1. Field of the Invention
This invention relates to a switch for switching an optical fiber from a first to a second groove in response to a switching force and, in particular, to a switch in which the switching force is imposed directly on the fiber.
2. Description of the Prior Art
Fiber optic communication systems now use either single mode or multimode optical fiber cables to transmit information within a local area network. Switches permit optical paths within the network to be changed to allow for the information to be directed to a particular unit or units or even to bypass a particular unit. Switches for such uses must exhibit a high degree of reliability over many switch cycles, low insertion loss, low crosstalk, and short switch times.
Several forms of optical fiber switches are known. In some switch arrangements the switching function is accomplished by placing an optical device within the optical path. Copending application Ser. No. 07/452147, (ED-0385), filed Dec. 18, 1989 and assigned to the assignee of the present invention, now abandonment discloses the use of a movable blocking element to switch light from one fiber to another or to an off position. U.S. Pat. No. 4,790,621 (Calaby et al.) shows the use of a movable prism to switch light from one fiber to another. U.S. Pat. No. 4,261,638 (Wagner) discloses the use of a reflecting member to switch light along different optical paths.
Mechanical switching arrangements are also known. In such devices the optical fiber is fixedly mounted to a movable member and the member is physically displaced from a first to a second position to switch the optical path. U.S. Pat. No. 4,911,520 (Lee), also assigned to the assignee of the present invention, utilizes a cantilevered glass tongue to which a fiber is edgewise mounted. A first and a second fiber are similarly mounted along edges of a fixed block. Moving the glass member from a first to a second position removes the fiber thereon from a first optical path that includes the first fixed fiber and places the fiber into a second optical path that includes the other fixed fiber.
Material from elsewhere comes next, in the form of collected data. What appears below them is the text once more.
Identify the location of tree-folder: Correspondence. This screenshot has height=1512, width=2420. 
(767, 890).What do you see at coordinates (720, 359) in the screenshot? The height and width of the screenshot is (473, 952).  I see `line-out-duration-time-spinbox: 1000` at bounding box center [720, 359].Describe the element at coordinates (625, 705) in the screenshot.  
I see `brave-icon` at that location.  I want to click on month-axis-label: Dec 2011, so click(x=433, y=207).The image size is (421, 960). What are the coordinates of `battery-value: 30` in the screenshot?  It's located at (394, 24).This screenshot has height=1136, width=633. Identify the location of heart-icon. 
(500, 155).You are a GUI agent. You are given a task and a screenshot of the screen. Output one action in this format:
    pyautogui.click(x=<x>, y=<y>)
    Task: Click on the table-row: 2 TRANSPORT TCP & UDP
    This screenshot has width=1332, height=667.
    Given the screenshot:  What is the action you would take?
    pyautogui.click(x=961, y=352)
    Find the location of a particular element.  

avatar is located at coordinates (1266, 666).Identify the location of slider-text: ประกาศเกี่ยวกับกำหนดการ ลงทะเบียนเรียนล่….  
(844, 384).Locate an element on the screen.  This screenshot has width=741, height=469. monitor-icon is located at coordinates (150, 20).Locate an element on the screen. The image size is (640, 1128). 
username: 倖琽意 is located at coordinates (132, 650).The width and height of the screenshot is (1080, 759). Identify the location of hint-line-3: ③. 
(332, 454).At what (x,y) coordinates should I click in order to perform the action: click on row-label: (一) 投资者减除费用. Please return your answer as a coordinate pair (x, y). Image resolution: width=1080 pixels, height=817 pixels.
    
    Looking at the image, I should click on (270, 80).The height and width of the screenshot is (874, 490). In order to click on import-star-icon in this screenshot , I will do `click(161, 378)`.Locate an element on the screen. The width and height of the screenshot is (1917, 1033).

In U.S. Pat. No. 4,407,562 (Young) optical fibers are secured in grooves disposed on the exterior surface of a movable housing. Displacement of the housing brings the faces of the fibers into and out of alignment with other arrays of fibers thereby to cause the switching action. Alignment of the movable housing with the casing in which it is disposed is effected using alignment grooves. U.S. Pat. No. 4,896,937 (Kraetsch et al.) provides two V-grooves, one in the cover and another in the base of a the housing. The switching action is accomplished by moving a ferromagnetic strip to which a fiber is attached into position in one of the V-grooves.
U.S. Pat. No. 4,759,597 (Lemonde) mounts an optical fiber to a magnetic rocker arm. The pivotal motion of the rocker arm moves the fiber between corresponding fibers secured in grooves respectively provided in an upper and a lower support slab.
In the above discussed mechanical switches the switching action is accomplished by moving, in addition to the mass of an actuating element, a member to which the fiber is attached. That member is relatively large and massive as compared to the size and weight of the optical fiber. These devices would thus appear to be limited in their switching speed.
U.S. Pat. No. 4,946,236 (Dautartas et al.) discloses a switch in which the displacing force is applied to the fiber itself. The switch includes fibers that are surrounded by a magnetic sleeve. The fibers are disposed within grooves defined by the corners of an elongated, diamond shaped, internal channel extending through a block. A magnetic field is applied to effect the displacement of the fibers from one corner of the groove to another.
In view of the foregoing it is believed advantageous to provide an optical fiber switch having a repeatably low insertion loss, a relatively short switching time in which the switching action is accomplished by moving (in addition to the mass of the actuating element) only the relatively minimal mass of the fiber.